A study at the Yale Institute of Network Science has found that social networks are critical to humans’ motivations for participation in group violence.

The researchers mapped social connections among 91 men of the Nyangatom tribe, which is known for participating in group raids of neighboring tribes, in Ethiopia over three years. The study found that men were more likely to participate in a raid if they were recruited by a friend rather than recruited by the leader of the raid. These results are relevant to other violent phenomena, such as mobs, revolutionary movements and gang warfare, because they show that people are more likely to participate in risky behaviors if their friends are participating as well.

“What we found is that people go to war with their friends,” said Nicholas Christakis ’84, the co-director of the Yale Institute of Network Science and a senior author of the study.

To determine friendship networks, the researchers mapped a gift-exchange network within the community, Christakis said. The researchers asked each man in the Nyangatom tribe to whom he would like to give a small gift, and these gift networks were then mapped to show the social networks of the individuals within the tribe.

The results found that a Nyangatom man was 19.2 percent more likely to participate in a given raid for every nonleader friend going on the raid, while he was only 6.8 percent more likely to participate if the friend was a leader of the raid.

Additionally, the study found that there was no significant increase or decrease in a man’s likelihood to participate in a raid when a sibling was participating in the raid, nor was likelihood to participate affected by physical characteristics such as height or weight.

“What this suggests is whether you purchase an iPad or whether you read the [Yale Daily News] may have less to do with your gender or your major or which dorm you live in and more to do with what are your friends doing,” Christakis explained. “These phenomena are not fully explainable or even well explainable based on assumptions about your attributes.

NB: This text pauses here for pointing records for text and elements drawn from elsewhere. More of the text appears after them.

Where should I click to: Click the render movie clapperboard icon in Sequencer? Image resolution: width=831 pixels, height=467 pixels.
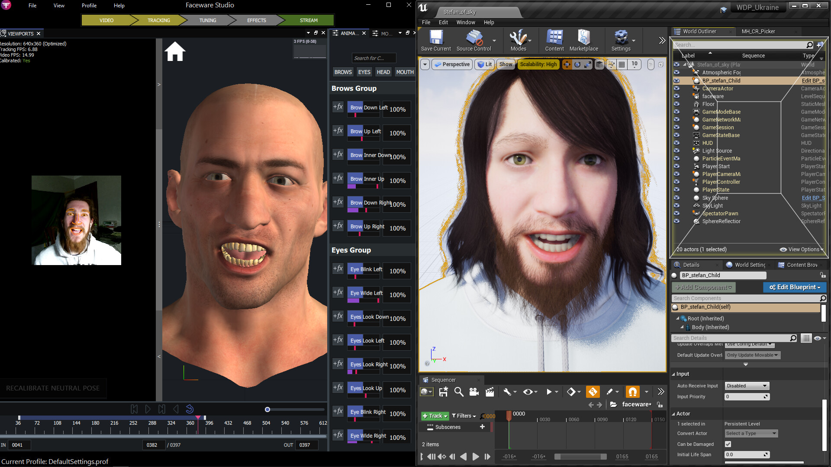[490, 392]
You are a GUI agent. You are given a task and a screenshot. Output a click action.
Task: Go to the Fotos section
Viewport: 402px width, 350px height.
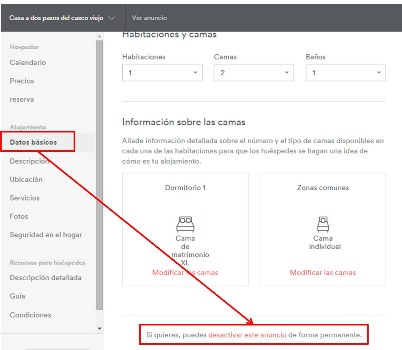click(19, 216)
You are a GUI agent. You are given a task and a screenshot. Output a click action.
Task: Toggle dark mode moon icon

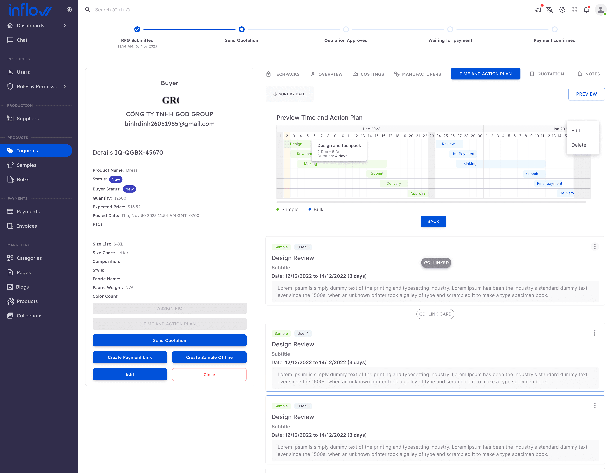click(x=562, y=10)
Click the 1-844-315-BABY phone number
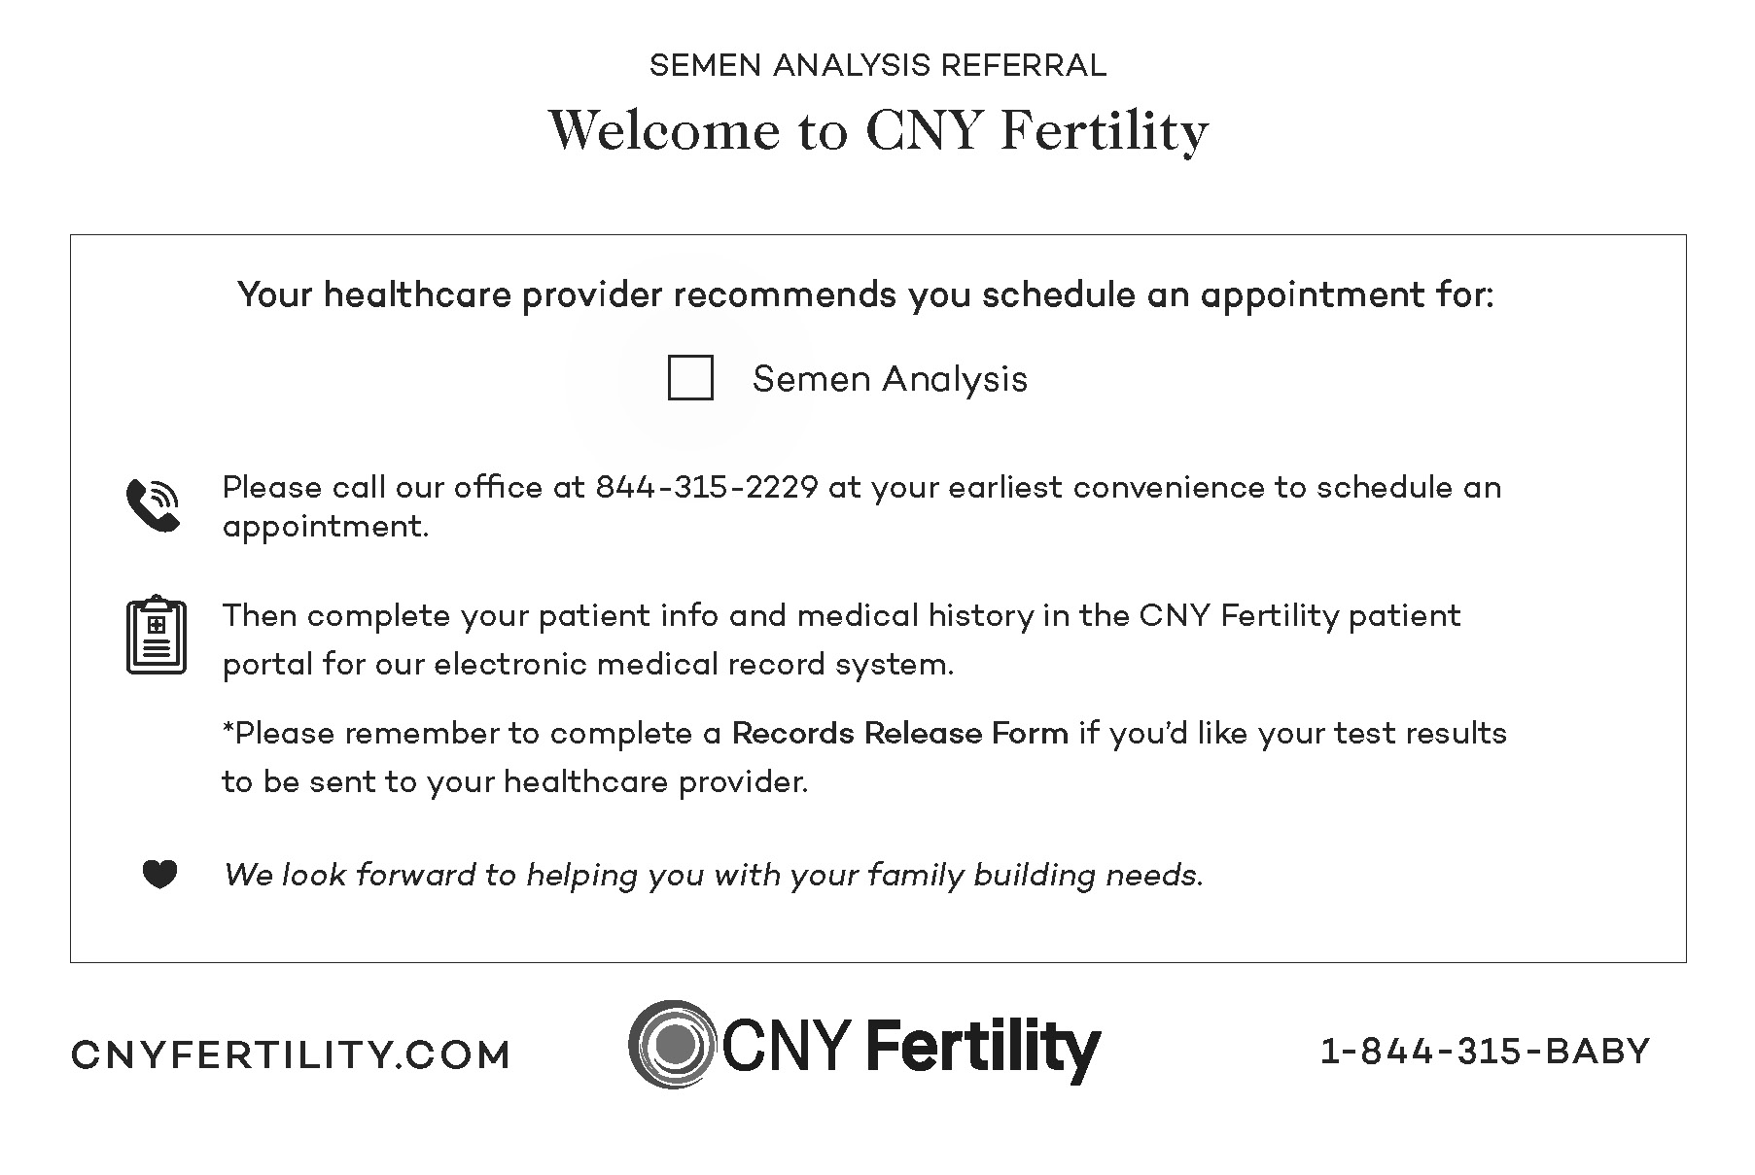 1485,1052
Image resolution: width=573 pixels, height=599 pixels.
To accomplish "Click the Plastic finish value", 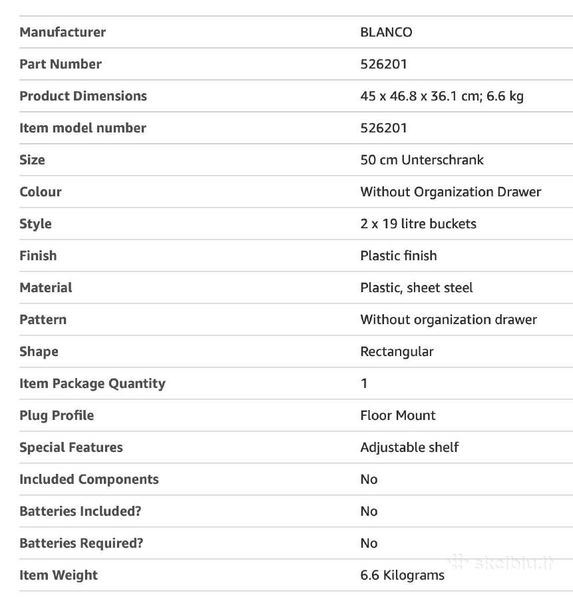I will [399, 256].
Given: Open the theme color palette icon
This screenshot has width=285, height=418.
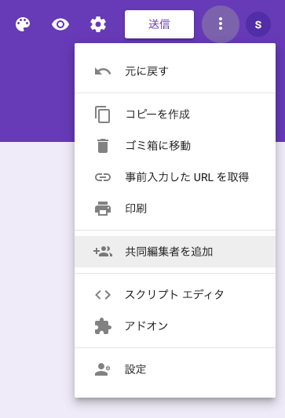Looking at the screenshot, I should 23,24.
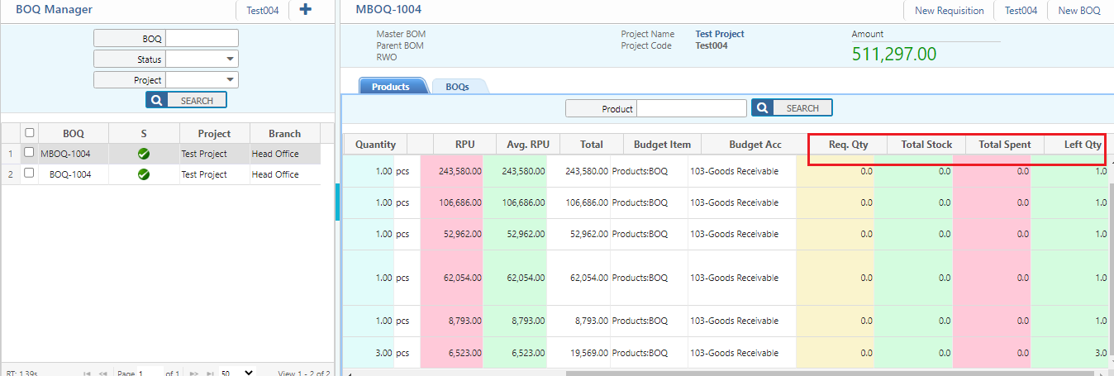
Task: Jump to the last page in pager
Action: pos(211,374)
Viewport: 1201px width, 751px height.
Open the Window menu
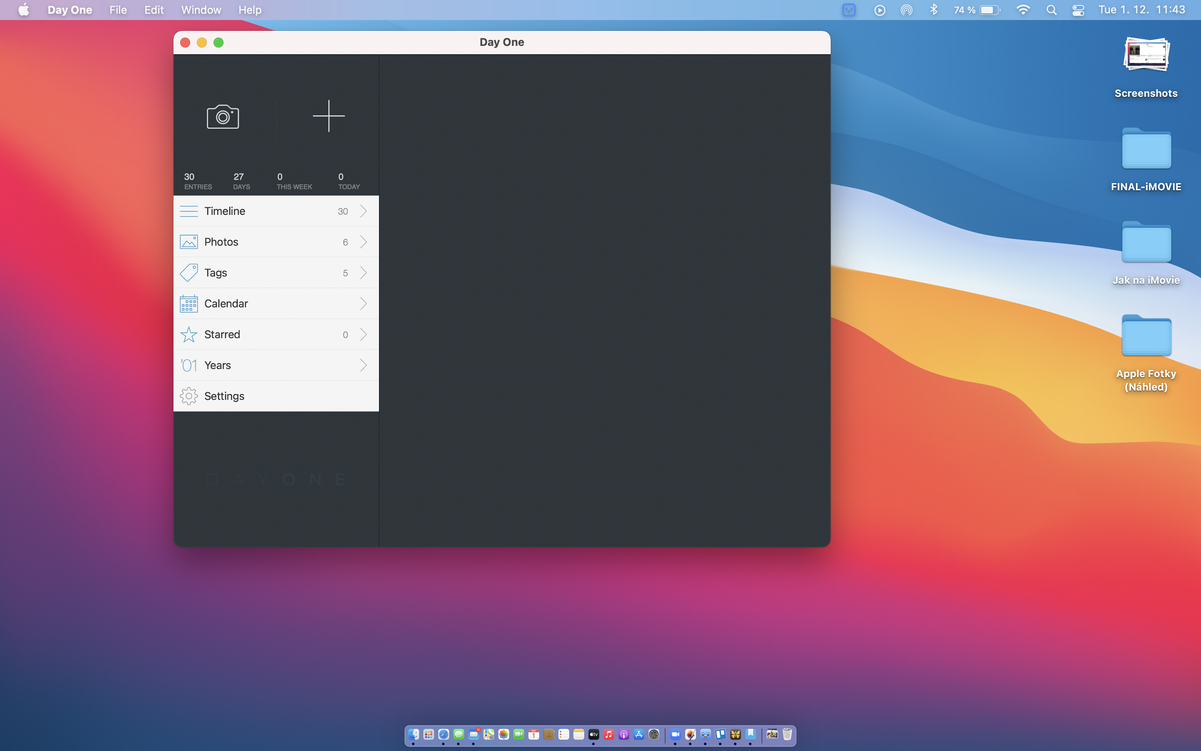coord(201,10)
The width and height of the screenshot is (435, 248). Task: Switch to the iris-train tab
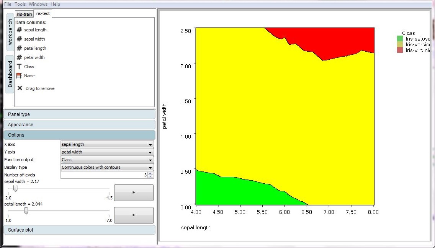(x=25, y=14)
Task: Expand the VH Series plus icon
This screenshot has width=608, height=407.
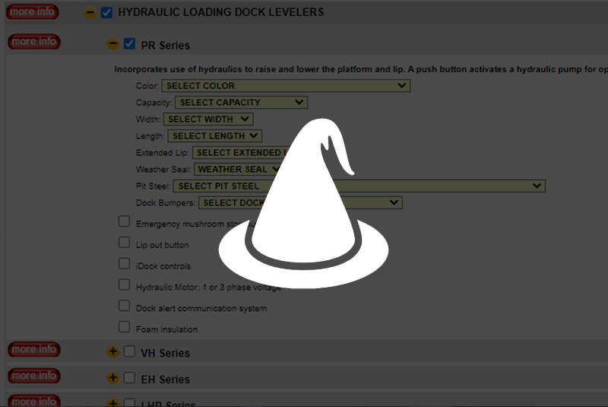Action: (x=112, y=352)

Instead they may have to do with the structure of the group and what is happening around you.”

These social networks are known to be very similar across human societies, said Alexander Isakov, a co-first author of the study who focused on data analysis. Therefore, the results found in this study could actually mirror what occurs in certain violent groups in western society, such as gang violence or terrorism, he explained.

According to Isakov, the violence caused by these groups and the Nyangatom tribe raids are both similar in that it is not formal military conflicts. He added that these raids also do not have traditional leaders, which forces them to rely on pre-existing ties within the community.

“The social ties that exist in this community, the friendship ties, actually amplify this collective violence,” Isakov said.

Christakis pointed out that this study addressed the “collective action problem,” which deals with how to recruit others to participate in potentially dangerous behaviors, especially when the risks are individual but the benefits are shared by the group.

Christakis added that these social networks obey very particular biological, psychological, sociological and mathematical rules, and the goal of the Yale Institute of Network Science is to understand these rules and how to use them to make changes.

“We are studying how to facilitate global health behavior change,” Christakis said. “How do you create artificial tipping points in developing world villages so if one person starts vaccinating their children the whole village starts vaccinating their children?”

The study also developed a mathematical model for determining the leaders in the raid.